Objetivos
(a) Por favor, transcreva literalmente o trecho da notícia que se inicia com as palavras que contêm "Veja agora, a" e se encerra em "por outra empresa.".
(b) Responda, com base na notícia, a cada pergunta em uma linha:
(i) Qual turma do TST proferiu a decisão?
(ii) Que Orientação Jurisprudencial o relator aplicou ao caso?
(iii) Qual empresa foi contratada para processar os envelopes dos caixas eletrônicos?

Fonte
━━━━━━━━━━━━━━━━━━━━

Veja agora, a notícia de julgado que motivou o artigo de
hoje:
Empregada
terceirizada receberá salário equivalente a bancário do Banco do Brasil
15/08/2011
Em
decisão unânime, a Sexta Turma do Tribunal Superior do Trabalho (TST) garantiu
a uma trabalhadora terceirizada o direito de receber o mesmo salário pago aos
bancários do Banco do Brasil que exercem cargo ou função similar ao dela, além
dos benefícios próprios da categoria previstos em normas coletivas. Com
fundamento em voto do ministro Maurício Godinho Delgado, o colegiado concluiu
que a empregada desempenhava atividades típicas de bancário, apesar de ter sido
contratada por outra empresa.
O
relator aplicou ao caso a Orientação Jurisprudencial nº 383 da Seção I
Especializada em Dissídios Individuais do Tribunal, segundo a qual a
contratação irregular de trabalhador, por meio de outra empresa, não gera
vínculo de emprego com a Administração Pública, mas, pelo princípio da
isonomia, garante o direito dos empregados terceirizados às mesmas verbas
trabalhistas legais e normativas asseguradas àqueles contratados pelo tomador
dos serviços, desde que presente a igualdade de funções.
O
Tribunal Regional do Trabalho da 10ª Região (DF/TO) havia reformado, em parte,
a sentença de origem para declarar nulo o contrato de trabalho e conceder à
empregada apenas saldo de salário, depósitos do FGTS e horas extras. O TRT
observou que nem se tratava de terceirização ilícita de mão de obra, e sim de
“quarteirização”, pois a empresa Cobra Tecnologia fora contratada para realizar
o processamento dos envelopes dos caixas eletrônicos para o banco e valeu-se de
pessoal fornecido pelo Centro Educacional de Tecnologia em Administração
(CETEAD) – entre eles, a autora da ação.

━━━━━━━━━━━━━━━━━━━━

Seção de dados

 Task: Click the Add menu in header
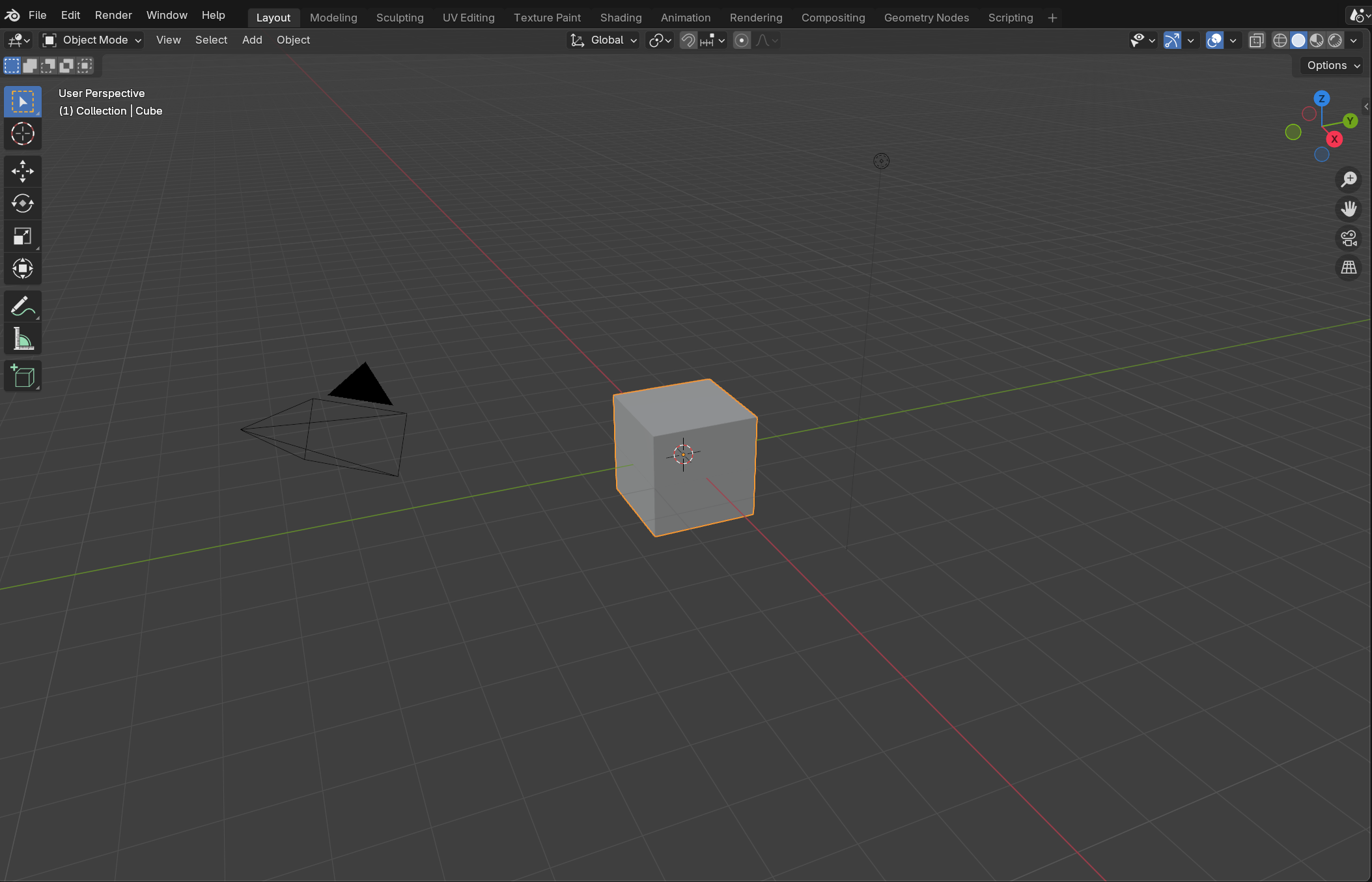click(x=252, y=40)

━━━━━━━━━━━━━━━━━━━━

Resultados
(a)
Veja agora, a notícia de julgado que motivou o artigo de
hoje:
Empregada
terceirizada receberá salário equivalente a bancário do Banco do Brasil
15/08/2011
Em
decisão unânime, a Sexta Turma do Tribunal Superior do Trabalho (TST) garantiu
a uma trabalhadora terceirizada o direito de receber o mesmo salário pago aos
bancários do Banco do Brasil que exercem cargo ou função similar ao dela, além
dos benefícios próprios da categoria previstos em normas coletivas. Com
fundamento em voto do ministro Maurício Godinho Delgado, o colegiado concluiu
que a empregada desempenhava atividades típicas de bancário, apesar de ter sido
contratada por outra empresa.

(b)
(i) A Sexta Turma.
(ii) A Orientação Jurisprudencial nº 383 da Seção I Especializada em Dissídios Individuais.
(iii) A Cobra Tecnologia.